The answer, in part, is that Colgate-Palmolive has enabled a culture of experimentation for product/top-line growth whereas Procter & Gamble has tried to appease Wall Street’s earning estimates by cutting costs. Colgate-Palmolive which invests slightly more each year in capital spending, is in sharp contrast to Procter & Gamble’s capital spending cuts that began in earnest in 2012. While that is useful for maintaining the status quo with earnings, the consequence is that sales have declined by 0.5% annually over the past five years. Other than the introduction of Tide Pods in 2012, Procter & Gamble has not been particularly innovative.

Meanwhile, at Colgate-Palmolive, business-line failures such as the “Maniac” cosmetic line and Fresh Feliners (a cat dedorant) have been tolerated because they have been more than offset by the various dog-food formula innovations under the Hill’s brand (i.e. high-performance and diet brands that sell at extreme markups but pet owners woof down).

Earlier this year Procter & Gamble announced it is embarking on a two-stage cost-cutting program to eliminate approximately $1.1 billion in annual expenses.

Such a move is pound foolish.
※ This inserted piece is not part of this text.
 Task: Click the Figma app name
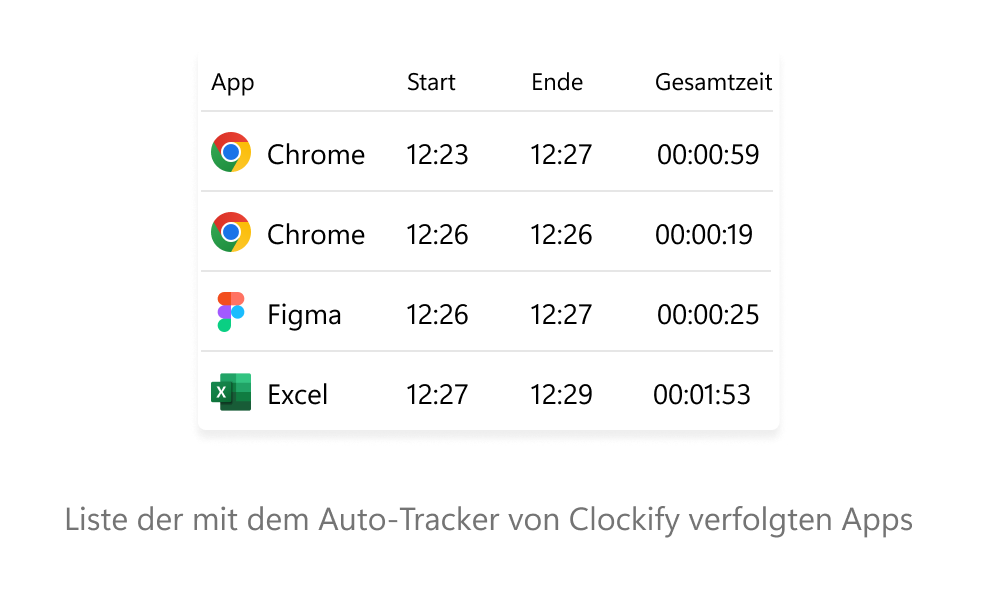[x=304, y=315]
It is not a coincidence that Gillette had to cut its prices by an astounding 20% over the past year. The brand equity has declined because the company’s capital expenditures have declined and the marketing support. If you aren’t building a better mousestop nor are you conveying the fashionability of your mousetrap, brand decay is inevitable. When Gillette was an independent company, it would do things like become the exclusive sponsor of the World Series or certain college bowl games. Retreating from this advertising perch does have brand consequences.

Meanwhile, the Colgate-Palmolive brand is taking over the retail store aisle by constantly investing in new anti-cavity measures, marketing extensively, and, perhaps critically, establishing brand loyalty at a young age by airing advertisements on TV channels that are watched by children so that they will develop a sense that Colgate is the “point of reference” as they age and eventually enter the toothpaste market on their own.
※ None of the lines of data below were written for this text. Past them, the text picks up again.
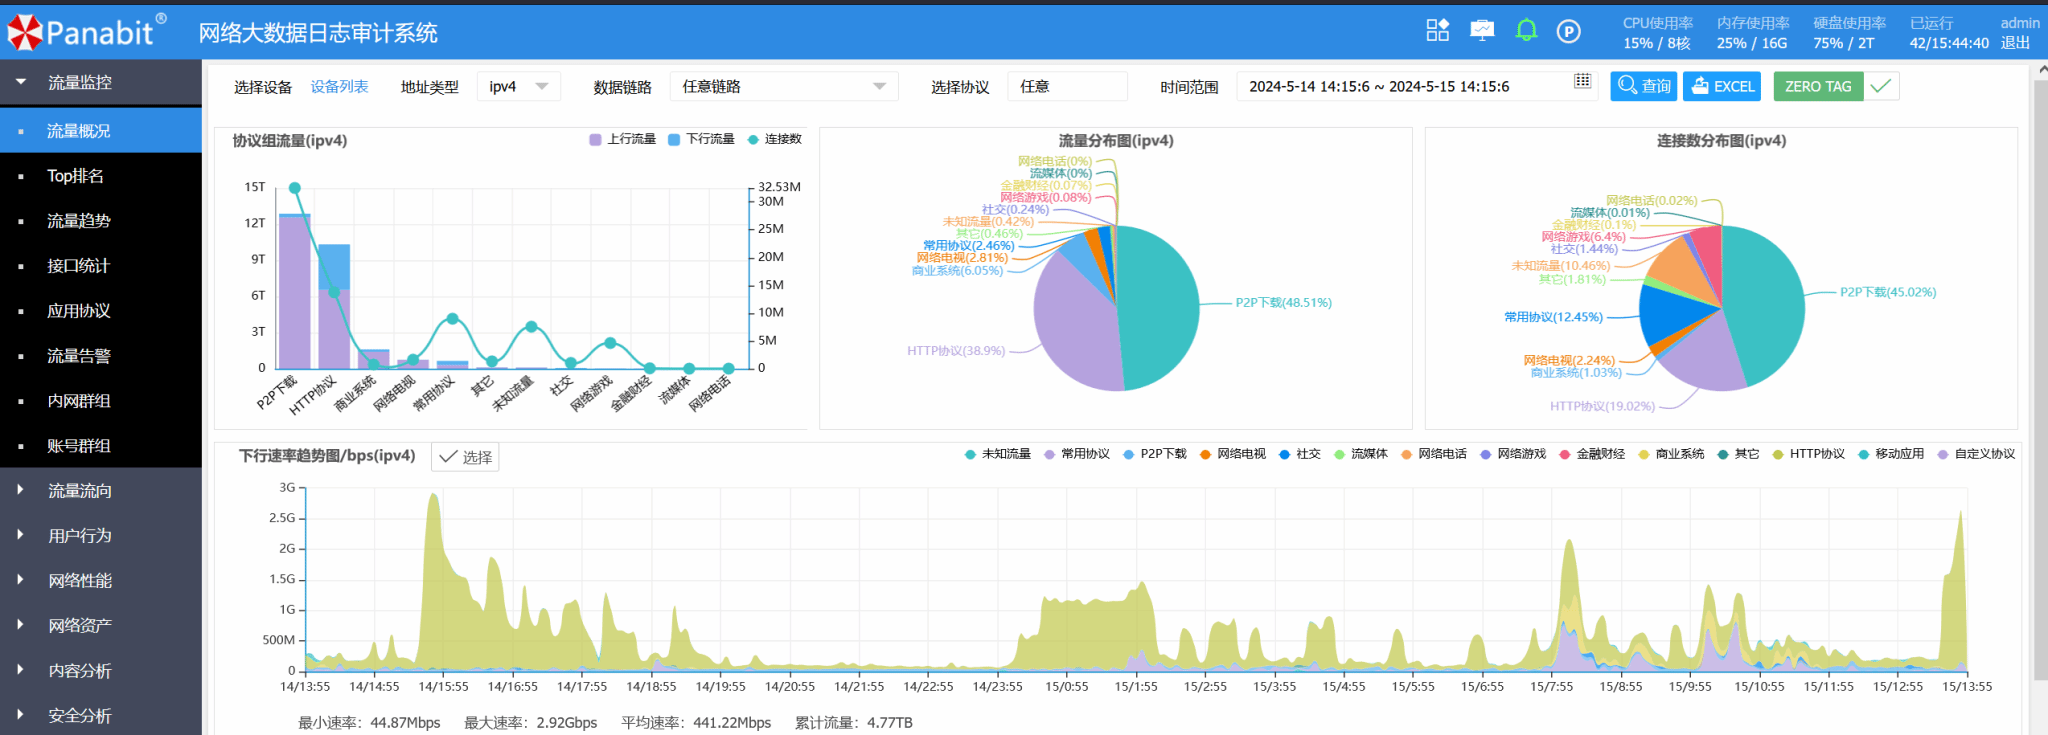Expand the 流量流向 sidebar section
This screenshot has height=735, width=2048.
(80, 491)
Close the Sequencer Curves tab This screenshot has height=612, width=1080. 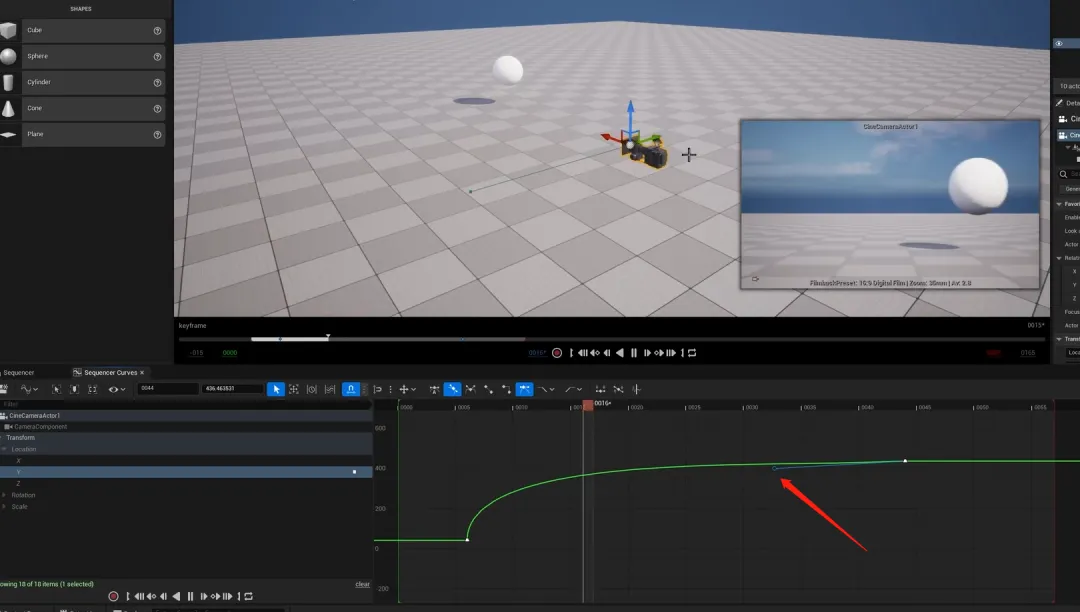coord(142,372)
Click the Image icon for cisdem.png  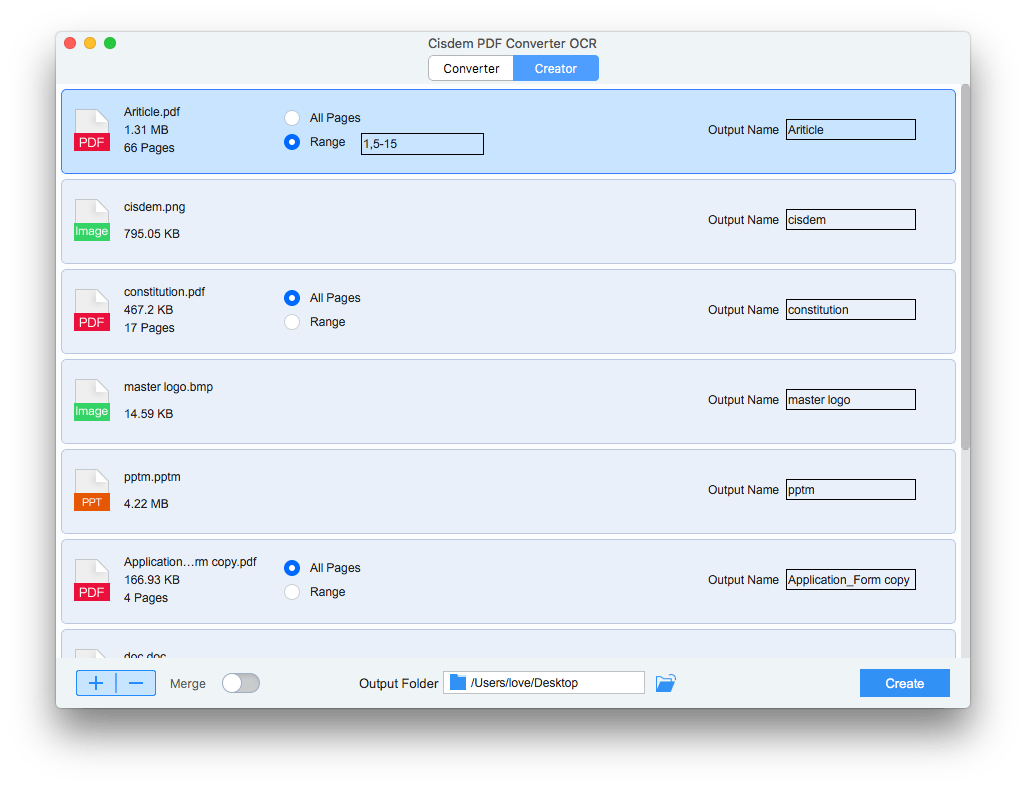[92, 220]
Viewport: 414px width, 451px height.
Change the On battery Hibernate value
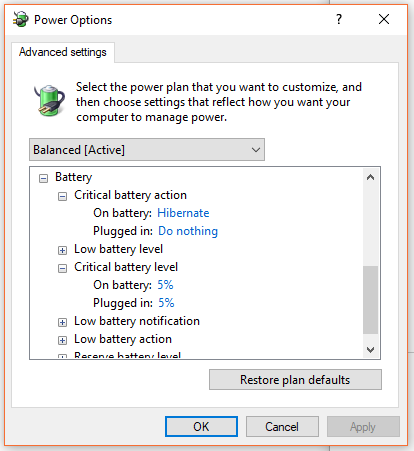click(x=183, y=213)
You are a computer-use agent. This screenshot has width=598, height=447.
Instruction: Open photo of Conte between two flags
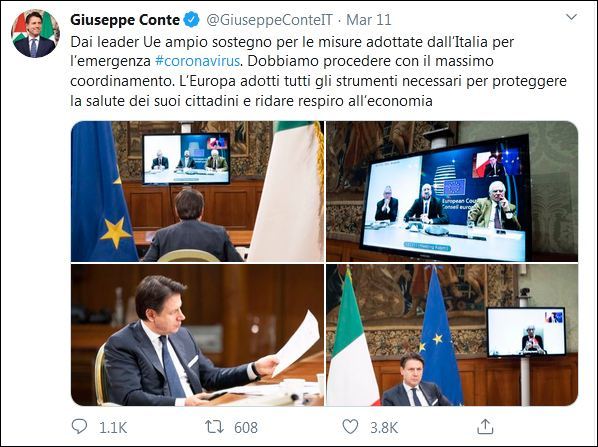(452, 335)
So far, when Colgate-Palmolive has cut costs, the cost cuts have generally been focused on the distribution of the products, but not advertising or the development of future business lines, which are the lifeblood of the firm’s future growth.

As a result, I think Colgate-Palmolive shareholders are going to absolutely crush it over the coming 25-50 years. Unlike most blue-chips, Colgate has a long runway ahead of it because it is not quite as big as people think (Procter & Gamble is six times the size of Colgate-Palmolive). Since 1970, it has turned a $10,000 investment into approximately $4 million. It has a stable of brands that appear impervious to the Amazon effect. It is the most trusted name in toothpaste. Aside from the Venezuela currency devaluation effect on earnings, there have been no two-year periods in which Colgate failed to raise earnings in the past forty years. It is the “growthy” blue-chip that not only preserves wealth, but goes out there and creates it.